Tibs nodded and let himself sense her essence. She didn’t have any. He expected it since her eyes were a normal brown. He couldn’t feel anything from her, but the leather tube was imbued. He could see air and earth, but other essences made out the bulk of it.
“What happens if you don’t respect the contract?”
“I’m going to lose my job, for one thing. If I do it to steal what I’m carrying, I’m going to be hunted down like the thief I’d be. If I do something small, like divulge information, then I’ll probably just have to pay some form of reparation.”
“How would they find out? Is there some sort of magic that would tell them?”
She chuckled. “I’m sure there is such a thing, but someone will tell them. There’s always someone out there willing to rat you out for a few coins.”
“Is the contract magic?”
She laughed. “No. Not with essence or anything like that. It’s just words on paper, but the people enforcing them are powerful. Rich enough to pay for adventurers if they want to. That’s where their power is. Their wealth.”
“Nobles,” Tibs grumbled.
“Businesses,” she said. “Some are owned by nobles, but not all of them. The Messengers are owned by a large group of merchants. It’s why most of what we do is get things to merchants.”

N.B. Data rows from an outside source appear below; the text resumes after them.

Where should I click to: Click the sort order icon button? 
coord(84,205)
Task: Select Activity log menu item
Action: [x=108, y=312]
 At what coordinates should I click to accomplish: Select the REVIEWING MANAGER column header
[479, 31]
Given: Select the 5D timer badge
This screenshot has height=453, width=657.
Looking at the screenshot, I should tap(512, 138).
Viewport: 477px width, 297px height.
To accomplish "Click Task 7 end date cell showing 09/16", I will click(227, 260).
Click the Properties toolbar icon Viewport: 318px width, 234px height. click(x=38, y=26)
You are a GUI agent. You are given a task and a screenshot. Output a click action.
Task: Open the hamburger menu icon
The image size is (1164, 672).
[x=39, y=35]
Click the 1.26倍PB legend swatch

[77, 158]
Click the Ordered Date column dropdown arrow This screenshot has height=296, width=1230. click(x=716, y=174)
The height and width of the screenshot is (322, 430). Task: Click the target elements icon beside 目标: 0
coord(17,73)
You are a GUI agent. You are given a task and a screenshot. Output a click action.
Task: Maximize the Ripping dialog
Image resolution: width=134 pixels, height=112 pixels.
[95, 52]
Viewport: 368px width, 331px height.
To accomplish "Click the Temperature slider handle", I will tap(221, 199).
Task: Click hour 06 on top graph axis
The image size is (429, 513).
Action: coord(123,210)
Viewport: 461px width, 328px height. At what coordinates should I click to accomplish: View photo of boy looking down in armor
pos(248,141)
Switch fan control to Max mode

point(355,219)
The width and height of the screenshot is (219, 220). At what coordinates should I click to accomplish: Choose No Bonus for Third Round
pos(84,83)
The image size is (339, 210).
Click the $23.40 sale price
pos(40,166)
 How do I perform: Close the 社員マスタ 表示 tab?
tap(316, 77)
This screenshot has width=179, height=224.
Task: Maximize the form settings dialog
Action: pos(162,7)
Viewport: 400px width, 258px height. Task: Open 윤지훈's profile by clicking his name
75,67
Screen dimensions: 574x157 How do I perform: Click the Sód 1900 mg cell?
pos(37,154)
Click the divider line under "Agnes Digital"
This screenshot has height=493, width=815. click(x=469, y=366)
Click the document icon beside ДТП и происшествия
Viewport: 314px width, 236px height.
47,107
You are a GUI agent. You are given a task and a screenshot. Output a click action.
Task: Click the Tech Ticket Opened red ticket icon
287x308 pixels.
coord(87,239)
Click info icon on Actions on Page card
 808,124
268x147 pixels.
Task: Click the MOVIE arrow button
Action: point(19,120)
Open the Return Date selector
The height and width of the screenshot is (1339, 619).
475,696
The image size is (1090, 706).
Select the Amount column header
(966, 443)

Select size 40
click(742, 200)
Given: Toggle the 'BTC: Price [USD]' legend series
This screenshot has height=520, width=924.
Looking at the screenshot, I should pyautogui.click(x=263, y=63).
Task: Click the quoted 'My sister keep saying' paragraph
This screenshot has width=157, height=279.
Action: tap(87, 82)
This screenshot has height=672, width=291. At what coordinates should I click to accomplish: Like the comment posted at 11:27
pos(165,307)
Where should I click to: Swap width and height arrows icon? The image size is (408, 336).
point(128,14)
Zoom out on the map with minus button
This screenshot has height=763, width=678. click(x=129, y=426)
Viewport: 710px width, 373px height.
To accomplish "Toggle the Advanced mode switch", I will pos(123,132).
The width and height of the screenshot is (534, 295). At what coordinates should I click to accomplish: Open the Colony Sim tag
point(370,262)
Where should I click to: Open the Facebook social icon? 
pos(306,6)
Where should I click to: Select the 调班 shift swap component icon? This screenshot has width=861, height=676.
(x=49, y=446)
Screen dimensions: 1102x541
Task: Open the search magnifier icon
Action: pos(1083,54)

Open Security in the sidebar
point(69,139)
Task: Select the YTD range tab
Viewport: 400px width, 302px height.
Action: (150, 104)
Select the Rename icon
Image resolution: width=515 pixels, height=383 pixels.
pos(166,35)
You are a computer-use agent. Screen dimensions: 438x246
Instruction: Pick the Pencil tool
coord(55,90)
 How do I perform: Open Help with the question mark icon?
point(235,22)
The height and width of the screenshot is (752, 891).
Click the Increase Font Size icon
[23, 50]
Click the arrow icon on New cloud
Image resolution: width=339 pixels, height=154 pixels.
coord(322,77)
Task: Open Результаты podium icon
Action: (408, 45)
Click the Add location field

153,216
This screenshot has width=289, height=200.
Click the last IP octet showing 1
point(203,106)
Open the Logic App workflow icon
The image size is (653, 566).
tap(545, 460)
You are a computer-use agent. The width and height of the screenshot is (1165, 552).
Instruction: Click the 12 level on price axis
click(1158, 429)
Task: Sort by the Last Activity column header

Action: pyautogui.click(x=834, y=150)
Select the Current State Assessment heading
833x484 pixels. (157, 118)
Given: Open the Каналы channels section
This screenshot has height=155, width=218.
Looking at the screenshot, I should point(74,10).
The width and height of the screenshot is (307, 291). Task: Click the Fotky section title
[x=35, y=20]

“Other people than nobles have wealth?”
“Of course. The merchants in this town, they have wealth, I doubt many of them are nobles.”
“But they don’t go around acting like they’re better than me; like they own the town.”
“Not all nobles do that,” she said, “but I’ll grant you they’re the exception. Noble is a title, it comes with wealth, but wealth doesn’t have to come with the title. It can come with hard work. The people who have to work for their wealth are usually more sensible about other people not having it.”
So he couldn’t just go by how wealthy a house was to decide if someone was a noble? He thought every new person who’d moved into the town had been a noble, but now he remembered the archer trainer mentioning how his students weren’t nobles, but still had had enough coins to pay to be a Runner. He rubbed his temple.
“I take it I’ve satisfied your curiosity?” she asked with a chuckle.
“No,” Tibs answered, “but I think I’ve learned enough new things for now. I keep thinking finding out things will make everything easier, but it only seems to make them tougher.”
“It only seems like that. It’s the pain of stretching your mind.”
Tibs reflexively touched his head to make sure it wasn’t getting larger before realizing it was a figure of speech.
“Thank you for the ale, kid.”
“My name is Tibs.”
“Then we are well met. I’m Anjika. Keep stretching your mind, Tibs,” she said as she stood, putting the tube’s strap over her shoulder. “It does make everything simpler; once it’s large enough.”
That, or his mind was just going to explode.